The MOU sets out three areas in which we need to see concrete progress before the October meeting of the ILO’s governing body if we are to accept the governments verbal commitments on workers’ rights and agree not to proceed with the commission at this stage.

The government has committed to;

  • Support the ILO in establishing a permanent high-level tripartite presence in the country to facilitate the development of ‘mature forms of industrial relations’ and the ensure the effective rule of law in regard to the core labour standards and  most crucially freedom of association and collective bargaining
  • Institute immediate independent and judicial investigations into the deaths of trade union leaders and activists to identify and bring to justice those responsible for the murders and attacks
  • Consult fully with trade unions and take concrete measures to guarantee the safety of leaders and activists so that trade unionists can operate in all sectors across the whole country.

This week as part of a coordinated International Trade Union Confederation mobilisation in support of our colleagues in Guatemala, the TUC has been acting to ensure that these commitments are publicised and the consequences of failing to meet them made clear to the Guatemalan authorities.

Frances O’Grady has written a letter to President Molina noting the sentencing of former dictator Rios Montt to 80 years for on charges of genocide and crimes against humanity during the civil war, but highlighting our concern that the government has only recognised 2 out of 58 most recent murders of trade unionists as being due to their trade union activities. This claim by the government that the crimes are based ‘personal differences’, ‘crimes of passion’ or due to criminal involvement comes despite their admission that they have yet to actually investigate most of them and is strikingly similar to the statements issued by the Colombian government when it seeks to downplay the level of anti-union violence.

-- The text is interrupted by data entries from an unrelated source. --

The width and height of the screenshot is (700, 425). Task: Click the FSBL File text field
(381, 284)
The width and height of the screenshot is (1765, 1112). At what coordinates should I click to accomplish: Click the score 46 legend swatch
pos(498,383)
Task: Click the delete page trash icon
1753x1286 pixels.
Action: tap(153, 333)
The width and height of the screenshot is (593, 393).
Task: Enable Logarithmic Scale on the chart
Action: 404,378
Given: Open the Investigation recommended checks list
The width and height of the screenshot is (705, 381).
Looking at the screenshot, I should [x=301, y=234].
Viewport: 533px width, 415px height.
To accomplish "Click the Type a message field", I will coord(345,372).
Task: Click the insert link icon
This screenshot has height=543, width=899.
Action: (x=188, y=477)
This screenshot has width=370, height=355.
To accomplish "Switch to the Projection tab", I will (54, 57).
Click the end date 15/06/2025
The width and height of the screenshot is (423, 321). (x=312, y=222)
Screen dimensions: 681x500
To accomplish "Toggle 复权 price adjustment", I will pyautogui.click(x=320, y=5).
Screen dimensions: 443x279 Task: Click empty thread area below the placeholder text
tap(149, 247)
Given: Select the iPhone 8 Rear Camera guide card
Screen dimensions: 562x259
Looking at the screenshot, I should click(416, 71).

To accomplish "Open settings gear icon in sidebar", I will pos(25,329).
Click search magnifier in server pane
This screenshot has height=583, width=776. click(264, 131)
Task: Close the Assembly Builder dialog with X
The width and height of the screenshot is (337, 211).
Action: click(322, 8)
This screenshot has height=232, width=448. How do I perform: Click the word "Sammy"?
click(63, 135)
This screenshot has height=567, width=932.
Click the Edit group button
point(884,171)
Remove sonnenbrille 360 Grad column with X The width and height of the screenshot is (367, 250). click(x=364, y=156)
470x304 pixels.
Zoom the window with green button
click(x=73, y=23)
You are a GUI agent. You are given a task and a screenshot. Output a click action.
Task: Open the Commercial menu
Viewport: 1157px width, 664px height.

In a meeting with British Foreign Office officials on Monday, TUC and GMB officials called for increased British support to end the culture of impunity surrounding the killings, European Union support for the enforcement of ILO standards and the close supervision by EU diplomats of the provisions for protection that should be put in place.

The British ambassador in Guatemala City has a good track record of meeting with trade unionists on the ground, but it is vital that the Guatemalan government remains are aware of the close interest we are taking in the situation there.

In addition in this lobbying work the TUC is supporting organising campaigns at ground level and this week we received the first report on the successful start of an organising and training project being carried out by the SITRABI banana workers union. The project is funded by the TUC and Unite with the support of Banana Link and is training new organisers and supporting the development of national collective bargaining in the Banana industry.

The headline agreements referred to above and the discussions that will occur next month during the ILO conference may prove useful to create the space unions need to organise, but the next 8 months will show whether they are worth the paper they are written on in respect to stopping the killings and attacks and only increased support for unions on the ground will enable them to take advantage of any improvements in the legal framework for organising and building union strength.